Desde que se lembra de si, a sua vida foi passada a espalhar a palavra de Deus pelos cantos do mundo e quanto menos essa palavra era conhecida, mais força sentia e maior era a sensação de ter cumprido a sua missão. Agora, porém, havia ali algo de diferente. Toda a curiosidade daquelas pessoas se parecia concentrar na sua pessoa e pareciam realmente pessoas satisfeitas consigo mesmas, sem qualquer tipo de necessidades.
"Religião, sim! Quem são os deuses que vocês veneram?"
"Continuo a não entender. Tenta lá explicar melhor. Afinal quem és tu e o que significa toda essa conversa esquisita?"
"Eu sou um pregador, um homem que se dedica a espalhar, a dar a conhecer a palavra de Deus!"
"Sim, isso já ouvimos! Mas quem é esse deus?"
"Deus é o Criador! O Criador do céu, da terra e de todas as coisas que existem!"
"Mas como nos pode ter criado se nem sabemos que existe?"

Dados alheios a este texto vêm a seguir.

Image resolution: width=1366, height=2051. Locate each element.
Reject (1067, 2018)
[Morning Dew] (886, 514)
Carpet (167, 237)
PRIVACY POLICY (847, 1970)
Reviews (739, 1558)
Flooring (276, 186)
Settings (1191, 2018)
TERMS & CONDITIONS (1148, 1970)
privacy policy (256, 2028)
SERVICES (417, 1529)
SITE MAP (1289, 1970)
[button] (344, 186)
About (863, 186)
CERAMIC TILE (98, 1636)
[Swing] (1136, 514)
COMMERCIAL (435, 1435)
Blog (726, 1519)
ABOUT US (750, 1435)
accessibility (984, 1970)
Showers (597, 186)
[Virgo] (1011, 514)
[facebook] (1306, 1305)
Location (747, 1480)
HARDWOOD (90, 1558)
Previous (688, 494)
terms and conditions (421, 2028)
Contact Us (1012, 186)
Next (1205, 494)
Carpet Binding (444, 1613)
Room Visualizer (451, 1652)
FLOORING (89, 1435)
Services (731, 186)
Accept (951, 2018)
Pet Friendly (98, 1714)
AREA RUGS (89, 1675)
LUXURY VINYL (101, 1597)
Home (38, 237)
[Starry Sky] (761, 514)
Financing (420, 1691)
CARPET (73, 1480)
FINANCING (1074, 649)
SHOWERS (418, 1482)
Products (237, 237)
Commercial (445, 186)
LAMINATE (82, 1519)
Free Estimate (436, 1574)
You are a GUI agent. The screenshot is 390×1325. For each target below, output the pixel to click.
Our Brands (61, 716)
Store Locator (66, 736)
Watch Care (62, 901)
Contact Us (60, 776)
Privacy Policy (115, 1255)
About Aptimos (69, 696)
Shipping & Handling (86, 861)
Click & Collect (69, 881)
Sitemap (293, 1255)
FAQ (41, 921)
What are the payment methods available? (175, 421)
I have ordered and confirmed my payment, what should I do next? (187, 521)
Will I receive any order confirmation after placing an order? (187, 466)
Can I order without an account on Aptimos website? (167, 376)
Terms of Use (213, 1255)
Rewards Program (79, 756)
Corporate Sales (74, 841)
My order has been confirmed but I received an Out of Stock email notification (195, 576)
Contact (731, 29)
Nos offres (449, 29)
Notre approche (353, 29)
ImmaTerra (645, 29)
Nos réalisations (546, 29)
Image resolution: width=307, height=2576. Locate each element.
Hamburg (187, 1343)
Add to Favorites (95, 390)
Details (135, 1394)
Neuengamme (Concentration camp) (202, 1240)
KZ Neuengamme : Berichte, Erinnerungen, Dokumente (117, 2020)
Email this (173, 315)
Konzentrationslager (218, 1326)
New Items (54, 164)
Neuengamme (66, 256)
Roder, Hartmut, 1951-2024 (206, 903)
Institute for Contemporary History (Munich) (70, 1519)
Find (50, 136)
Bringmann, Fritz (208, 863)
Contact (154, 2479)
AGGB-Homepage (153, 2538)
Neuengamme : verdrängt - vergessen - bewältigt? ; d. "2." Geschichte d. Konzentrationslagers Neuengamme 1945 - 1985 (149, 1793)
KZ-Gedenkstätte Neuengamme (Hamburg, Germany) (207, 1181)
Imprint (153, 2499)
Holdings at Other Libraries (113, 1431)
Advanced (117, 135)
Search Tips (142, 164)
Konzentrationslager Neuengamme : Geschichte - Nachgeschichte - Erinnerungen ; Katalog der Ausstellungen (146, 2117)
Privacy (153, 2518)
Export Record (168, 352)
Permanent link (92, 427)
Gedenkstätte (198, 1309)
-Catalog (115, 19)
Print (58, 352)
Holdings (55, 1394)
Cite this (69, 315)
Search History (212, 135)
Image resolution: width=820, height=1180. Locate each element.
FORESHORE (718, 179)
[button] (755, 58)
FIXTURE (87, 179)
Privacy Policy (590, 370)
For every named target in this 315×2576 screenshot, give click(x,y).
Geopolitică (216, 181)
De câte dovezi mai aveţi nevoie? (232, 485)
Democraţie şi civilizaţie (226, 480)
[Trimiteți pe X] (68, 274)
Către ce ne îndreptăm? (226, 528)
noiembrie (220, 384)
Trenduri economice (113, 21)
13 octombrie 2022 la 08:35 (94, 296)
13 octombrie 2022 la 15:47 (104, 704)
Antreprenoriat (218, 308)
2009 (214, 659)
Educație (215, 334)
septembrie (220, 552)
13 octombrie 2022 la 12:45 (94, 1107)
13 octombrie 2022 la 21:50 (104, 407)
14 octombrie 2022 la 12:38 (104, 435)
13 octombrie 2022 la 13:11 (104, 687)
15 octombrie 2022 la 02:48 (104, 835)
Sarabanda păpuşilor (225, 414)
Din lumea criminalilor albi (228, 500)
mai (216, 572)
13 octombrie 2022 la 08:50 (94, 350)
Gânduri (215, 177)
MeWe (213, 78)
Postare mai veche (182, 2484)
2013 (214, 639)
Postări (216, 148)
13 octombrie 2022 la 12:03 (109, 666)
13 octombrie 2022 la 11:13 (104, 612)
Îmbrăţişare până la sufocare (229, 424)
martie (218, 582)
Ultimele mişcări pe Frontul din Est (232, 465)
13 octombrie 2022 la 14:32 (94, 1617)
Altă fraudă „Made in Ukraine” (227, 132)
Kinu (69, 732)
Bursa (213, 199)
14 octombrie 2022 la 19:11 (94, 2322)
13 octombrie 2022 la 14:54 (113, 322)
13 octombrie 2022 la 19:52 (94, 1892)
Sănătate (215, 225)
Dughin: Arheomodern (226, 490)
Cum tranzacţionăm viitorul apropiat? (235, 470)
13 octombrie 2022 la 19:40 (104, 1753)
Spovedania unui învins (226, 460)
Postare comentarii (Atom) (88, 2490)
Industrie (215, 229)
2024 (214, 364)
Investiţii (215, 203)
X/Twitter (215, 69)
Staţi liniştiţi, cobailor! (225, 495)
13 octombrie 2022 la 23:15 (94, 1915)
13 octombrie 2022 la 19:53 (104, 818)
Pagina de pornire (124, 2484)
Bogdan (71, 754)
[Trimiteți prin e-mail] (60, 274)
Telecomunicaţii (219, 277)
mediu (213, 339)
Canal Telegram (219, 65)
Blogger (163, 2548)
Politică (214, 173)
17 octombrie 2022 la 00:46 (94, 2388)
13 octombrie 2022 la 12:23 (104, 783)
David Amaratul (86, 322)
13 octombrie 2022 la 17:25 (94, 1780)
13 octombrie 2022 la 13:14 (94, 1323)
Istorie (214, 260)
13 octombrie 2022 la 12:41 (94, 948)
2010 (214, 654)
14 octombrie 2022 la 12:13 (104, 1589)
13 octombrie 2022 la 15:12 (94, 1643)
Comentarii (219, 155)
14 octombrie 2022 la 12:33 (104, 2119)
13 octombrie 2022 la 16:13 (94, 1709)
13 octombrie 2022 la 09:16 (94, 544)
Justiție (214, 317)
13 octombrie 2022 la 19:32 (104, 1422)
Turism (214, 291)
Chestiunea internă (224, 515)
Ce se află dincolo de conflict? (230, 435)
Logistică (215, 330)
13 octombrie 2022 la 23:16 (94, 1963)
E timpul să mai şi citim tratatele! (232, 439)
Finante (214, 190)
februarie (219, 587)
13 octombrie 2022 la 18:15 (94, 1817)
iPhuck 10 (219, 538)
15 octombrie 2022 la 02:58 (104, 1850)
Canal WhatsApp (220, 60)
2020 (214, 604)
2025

"Vocês não sabem que Ele existe, mas Ele sabe que vocês existem e isso é que importa. Nunca pensaram que no princípio de todas as coisas é necessário que exista alguma coisa? Como explicar o princípio das coisas? Só Deus pode ser o princípio de todas as coisas!"
À medida que fala o pregador vai-se encontrando. Ao falar de Deus é como se aos poucos deixasse de ser ele próprio e Deus começasse a falar através de si; sempre sentiu essa força interior, alimento da sua fé e certeza da existência de Deus.
As palavras começam a tornar-se fáceis e tudo a desenhar-se com nitidez no seu espírito; com nitidez e sem dúvidas.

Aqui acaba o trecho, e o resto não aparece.